= MATERIAL SHOWN =
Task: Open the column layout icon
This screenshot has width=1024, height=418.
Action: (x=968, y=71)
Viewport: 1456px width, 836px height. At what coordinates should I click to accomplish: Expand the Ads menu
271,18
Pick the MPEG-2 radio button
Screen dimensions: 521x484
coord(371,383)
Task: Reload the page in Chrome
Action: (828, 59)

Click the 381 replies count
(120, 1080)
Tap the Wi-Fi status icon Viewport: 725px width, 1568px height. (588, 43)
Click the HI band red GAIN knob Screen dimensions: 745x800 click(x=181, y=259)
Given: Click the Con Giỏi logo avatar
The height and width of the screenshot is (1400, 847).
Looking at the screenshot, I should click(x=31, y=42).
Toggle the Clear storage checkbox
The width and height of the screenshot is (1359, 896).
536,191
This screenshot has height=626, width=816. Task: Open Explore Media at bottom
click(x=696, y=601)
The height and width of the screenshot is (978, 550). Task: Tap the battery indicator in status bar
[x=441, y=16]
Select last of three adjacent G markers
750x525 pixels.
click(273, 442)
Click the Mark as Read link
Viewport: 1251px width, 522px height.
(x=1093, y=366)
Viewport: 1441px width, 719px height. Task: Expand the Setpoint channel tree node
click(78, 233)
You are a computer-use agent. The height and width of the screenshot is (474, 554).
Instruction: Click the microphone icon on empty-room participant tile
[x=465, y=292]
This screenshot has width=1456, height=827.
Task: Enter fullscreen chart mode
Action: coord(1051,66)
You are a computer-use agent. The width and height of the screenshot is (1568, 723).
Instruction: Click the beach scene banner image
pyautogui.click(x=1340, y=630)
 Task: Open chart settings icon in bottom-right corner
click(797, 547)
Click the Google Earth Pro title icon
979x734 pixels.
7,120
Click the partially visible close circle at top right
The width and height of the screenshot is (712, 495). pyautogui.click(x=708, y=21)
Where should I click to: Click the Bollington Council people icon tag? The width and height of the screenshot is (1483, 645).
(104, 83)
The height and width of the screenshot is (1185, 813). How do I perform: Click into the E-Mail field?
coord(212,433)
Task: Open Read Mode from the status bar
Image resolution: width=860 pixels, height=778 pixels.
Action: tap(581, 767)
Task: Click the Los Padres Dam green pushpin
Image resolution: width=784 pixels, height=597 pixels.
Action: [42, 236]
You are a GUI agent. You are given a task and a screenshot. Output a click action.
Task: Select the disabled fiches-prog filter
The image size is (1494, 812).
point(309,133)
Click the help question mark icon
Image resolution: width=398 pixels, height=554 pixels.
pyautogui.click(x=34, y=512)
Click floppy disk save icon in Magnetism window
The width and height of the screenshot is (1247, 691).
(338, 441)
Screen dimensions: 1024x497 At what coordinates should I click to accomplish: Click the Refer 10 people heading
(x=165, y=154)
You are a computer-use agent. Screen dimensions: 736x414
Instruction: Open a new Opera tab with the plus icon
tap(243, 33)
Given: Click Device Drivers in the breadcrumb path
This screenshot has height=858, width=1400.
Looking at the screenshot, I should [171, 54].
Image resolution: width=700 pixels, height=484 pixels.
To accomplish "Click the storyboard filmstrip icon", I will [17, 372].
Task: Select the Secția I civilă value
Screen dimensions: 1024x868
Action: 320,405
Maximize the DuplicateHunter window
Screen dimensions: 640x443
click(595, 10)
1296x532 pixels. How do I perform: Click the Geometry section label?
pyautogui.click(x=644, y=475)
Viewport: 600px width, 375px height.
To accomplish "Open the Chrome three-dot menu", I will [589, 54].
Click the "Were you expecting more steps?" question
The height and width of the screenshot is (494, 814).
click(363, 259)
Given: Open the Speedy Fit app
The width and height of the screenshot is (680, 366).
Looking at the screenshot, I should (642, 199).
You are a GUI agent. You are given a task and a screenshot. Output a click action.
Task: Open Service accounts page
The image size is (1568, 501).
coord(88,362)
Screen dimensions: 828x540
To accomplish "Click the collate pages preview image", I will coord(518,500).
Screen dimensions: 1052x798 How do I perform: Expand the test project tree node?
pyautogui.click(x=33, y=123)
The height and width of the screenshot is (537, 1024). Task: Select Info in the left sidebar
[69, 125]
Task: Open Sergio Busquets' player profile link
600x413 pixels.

= EXERCISE DETAILS =
Only lines with the word "three" belong in the answer; copy each of them from the material above.

= EXERCISE SOLUTION =
Select last of three adjacent G markers
To accomplish "Open the Chrome three-dot menu", I will [589, 54].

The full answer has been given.